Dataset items
━━━━━━━━━━

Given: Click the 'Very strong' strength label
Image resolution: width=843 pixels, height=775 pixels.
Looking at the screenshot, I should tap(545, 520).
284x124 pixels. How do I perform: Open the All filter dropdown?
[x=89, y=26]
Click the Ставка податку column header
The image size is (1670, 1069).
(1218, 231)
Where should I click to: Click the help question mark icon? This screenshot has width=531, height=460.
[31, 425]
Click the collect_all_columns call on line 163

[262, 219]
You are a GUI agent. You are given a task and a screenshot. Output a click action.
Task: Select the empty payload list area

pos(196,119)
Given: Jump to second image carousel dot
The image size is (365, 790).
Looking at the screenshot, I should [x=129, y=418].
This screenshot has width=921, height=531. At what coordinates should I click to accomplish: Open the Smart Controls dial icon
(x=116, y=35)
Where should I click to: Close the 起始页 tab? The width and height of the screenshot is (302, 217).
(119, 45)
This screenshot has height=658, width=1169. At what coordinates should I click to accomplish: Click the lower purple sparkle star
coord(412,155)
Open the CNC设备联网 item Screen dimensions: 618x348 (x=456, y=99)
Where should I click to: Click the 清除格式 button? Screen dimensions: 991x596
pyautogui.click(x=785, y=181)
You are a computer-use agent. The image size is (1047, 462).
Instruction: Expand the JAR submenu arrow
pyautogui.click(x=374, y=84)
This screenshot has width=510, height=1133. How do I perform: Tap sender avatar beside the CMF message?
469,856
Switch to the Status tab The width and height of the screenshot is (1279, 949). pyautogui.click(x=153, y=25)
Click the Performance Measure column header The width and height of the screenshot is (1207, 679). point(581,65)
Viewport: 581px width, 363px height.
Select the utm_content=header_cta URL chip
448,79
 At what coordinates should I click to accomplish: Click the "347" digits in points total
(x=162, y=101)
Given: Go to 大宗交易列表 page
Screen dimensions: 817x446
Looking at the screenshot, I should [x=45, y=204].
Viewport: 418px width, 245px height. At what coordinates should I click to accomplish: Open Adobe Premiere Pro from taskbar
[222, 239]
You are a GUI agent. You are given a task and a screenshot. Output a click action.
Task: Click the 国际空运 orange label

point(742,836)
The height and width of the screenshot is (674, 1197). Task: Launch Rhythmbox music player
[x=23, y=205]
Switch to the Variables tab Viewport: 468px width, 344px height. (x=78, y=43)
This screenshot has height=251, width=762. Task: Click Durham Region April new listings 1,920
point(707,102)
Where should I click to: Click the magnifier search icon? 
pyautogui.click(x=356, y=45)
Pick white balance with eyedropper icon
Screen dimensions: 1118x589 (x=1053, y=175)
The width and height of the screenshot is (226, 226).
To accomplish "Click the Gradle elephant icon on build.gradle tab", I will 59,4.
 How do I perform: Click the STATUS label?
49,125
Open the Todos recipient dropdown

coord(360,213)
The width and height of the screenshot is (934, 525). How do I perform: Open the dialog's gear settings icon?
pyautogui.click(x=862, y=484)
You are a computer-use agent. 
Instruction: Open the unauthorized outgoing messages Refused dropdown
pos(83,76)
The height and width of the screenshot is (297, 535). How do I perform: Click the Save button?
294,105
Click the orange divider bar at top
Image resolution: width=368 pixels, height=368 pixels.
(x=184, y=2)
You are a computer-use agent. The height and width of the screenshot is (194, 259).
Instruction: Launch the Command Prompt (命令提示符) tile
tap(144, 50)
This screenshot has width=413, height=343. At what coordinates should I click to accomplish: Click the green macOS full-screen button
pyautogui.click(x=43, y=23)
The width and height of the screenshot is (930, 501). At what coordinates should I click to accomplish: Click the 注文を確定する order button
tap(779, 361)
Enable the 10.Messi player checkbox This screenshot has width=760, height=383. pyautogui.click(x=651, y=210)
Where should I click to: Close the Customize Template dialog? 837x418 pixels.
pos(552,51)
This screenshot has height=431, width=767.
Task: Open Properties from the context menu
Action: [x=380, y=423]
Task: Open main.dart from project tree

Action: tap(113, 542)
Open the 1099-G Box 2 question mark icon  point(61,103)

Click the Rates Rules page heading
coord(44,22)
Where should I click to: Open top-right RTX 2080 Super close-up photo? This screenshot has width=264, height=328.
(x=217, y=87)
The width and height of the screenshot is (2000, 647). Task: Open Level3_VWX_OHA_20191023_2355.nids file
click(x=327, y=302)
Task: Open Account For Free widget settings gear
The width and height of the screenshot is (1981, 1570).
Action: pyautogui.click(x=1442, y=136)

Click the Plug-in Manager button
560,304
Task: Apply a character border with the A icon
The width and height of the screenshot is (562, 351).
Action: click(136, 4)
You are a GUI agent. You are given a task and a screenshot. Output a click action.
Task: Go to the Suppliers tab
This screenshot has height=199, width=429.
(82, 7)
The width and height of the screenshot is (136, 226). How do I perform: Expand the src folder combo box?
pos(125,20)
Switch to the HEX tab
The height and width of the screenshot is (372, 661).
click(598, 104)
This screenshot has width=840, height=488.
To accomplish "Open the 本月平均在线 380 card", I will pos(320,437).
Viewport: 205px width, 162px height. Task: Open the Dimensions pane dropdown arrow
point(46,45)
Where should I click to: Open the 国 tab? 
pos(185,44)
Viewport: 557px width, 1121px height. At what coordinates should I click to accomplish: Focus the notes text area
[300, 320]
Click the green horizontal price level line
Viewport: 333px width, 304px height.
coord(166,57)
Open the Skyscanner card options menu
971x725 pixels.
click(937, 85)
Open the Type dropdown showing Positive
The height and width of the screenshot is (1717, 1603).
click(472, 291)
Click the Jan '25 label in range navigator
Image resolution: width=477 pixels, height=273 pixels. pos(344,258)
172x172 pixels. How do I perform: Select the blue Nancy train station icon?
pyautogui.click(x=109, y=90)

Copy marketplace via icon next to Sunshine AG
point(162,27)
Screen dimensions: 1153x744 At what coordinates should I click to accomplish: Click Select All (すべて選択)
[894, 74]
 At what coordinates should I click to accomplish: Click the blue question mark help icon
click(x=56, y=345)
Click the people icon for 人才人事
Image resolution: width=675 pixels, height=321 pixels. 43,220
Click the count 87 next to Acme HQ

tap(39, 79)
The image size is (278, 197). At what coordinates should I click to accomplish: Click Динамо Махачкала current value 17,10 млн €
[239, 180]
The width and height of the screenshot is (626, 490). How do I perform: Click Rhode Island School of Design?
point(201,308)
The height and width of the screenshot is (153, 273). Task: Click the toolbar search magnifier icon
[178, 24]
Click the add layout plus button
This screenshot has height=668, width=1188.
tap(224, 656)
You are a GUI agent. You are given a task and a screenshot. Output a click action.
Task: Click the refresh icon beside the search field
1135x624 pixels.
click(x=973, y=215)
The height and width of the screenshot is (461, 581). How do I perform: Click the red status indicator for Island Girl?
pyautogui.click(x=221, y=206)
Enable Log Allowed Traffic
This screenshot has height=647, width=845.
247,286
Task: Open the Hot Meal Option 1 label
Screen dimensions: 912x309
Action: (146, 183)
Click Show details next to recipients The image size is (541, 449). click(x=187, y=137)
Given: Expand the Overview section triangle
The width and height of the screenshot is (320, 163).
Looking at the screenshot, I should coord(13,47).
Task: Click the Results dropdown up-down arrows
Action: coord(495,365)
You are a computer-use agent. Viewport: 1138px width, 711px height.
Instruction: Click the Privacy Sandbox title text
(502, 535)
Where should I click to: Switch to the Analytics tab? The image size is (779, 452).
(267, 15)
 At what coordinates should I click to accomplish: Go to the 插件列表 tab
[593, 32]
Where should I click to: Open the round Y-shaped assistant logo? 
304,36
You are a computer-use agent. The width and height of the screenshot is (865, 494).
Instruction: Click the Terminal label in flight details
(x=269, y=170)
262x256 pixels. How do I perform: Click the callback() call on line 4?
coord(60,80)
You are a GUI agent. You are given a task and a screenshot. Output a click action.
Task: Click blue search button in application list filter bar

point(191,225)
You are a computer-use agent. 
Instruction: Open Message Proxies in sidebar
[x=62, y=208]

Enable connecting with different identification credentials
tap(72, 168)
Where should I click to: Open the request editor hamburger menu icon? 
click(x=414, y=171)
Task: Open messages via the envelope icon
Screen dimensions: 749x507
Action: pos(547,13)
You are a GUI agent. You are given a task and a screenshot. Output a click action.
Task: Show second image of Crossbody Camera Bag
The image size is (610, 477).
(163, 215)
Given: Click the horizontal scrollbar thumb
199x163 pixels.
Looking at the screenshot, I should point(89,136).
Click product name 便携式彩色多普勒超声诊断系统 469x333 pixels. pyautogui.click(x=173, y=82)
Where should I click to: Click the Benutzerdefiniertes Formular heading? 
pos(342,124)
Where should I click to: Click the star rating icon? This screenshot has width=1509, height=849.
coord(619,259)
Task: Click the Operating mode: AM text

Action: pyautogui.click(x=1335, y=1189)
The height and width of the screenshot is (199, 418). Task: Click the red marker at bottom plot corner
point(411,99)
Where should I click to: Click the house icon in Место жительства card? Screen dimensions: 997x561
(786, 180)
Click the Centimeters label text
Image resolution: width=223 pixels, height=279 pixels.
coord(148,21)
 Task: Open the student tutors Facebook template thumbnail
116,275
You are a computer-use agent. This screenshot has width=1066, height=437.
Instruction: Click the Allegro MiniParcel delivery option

━━━━━━━━━━

What to work on: Return every line of the material above that contains the string "search", matching case exactly.

The answer:
Where should I click to: Click the magnifier search icon? 
The height and width of the screenshot is (153, 273). Task: Click the toolbar search magnifier icon
Task: Click the refresh icon beside the search field
Task: Click blue search button in application list filter bar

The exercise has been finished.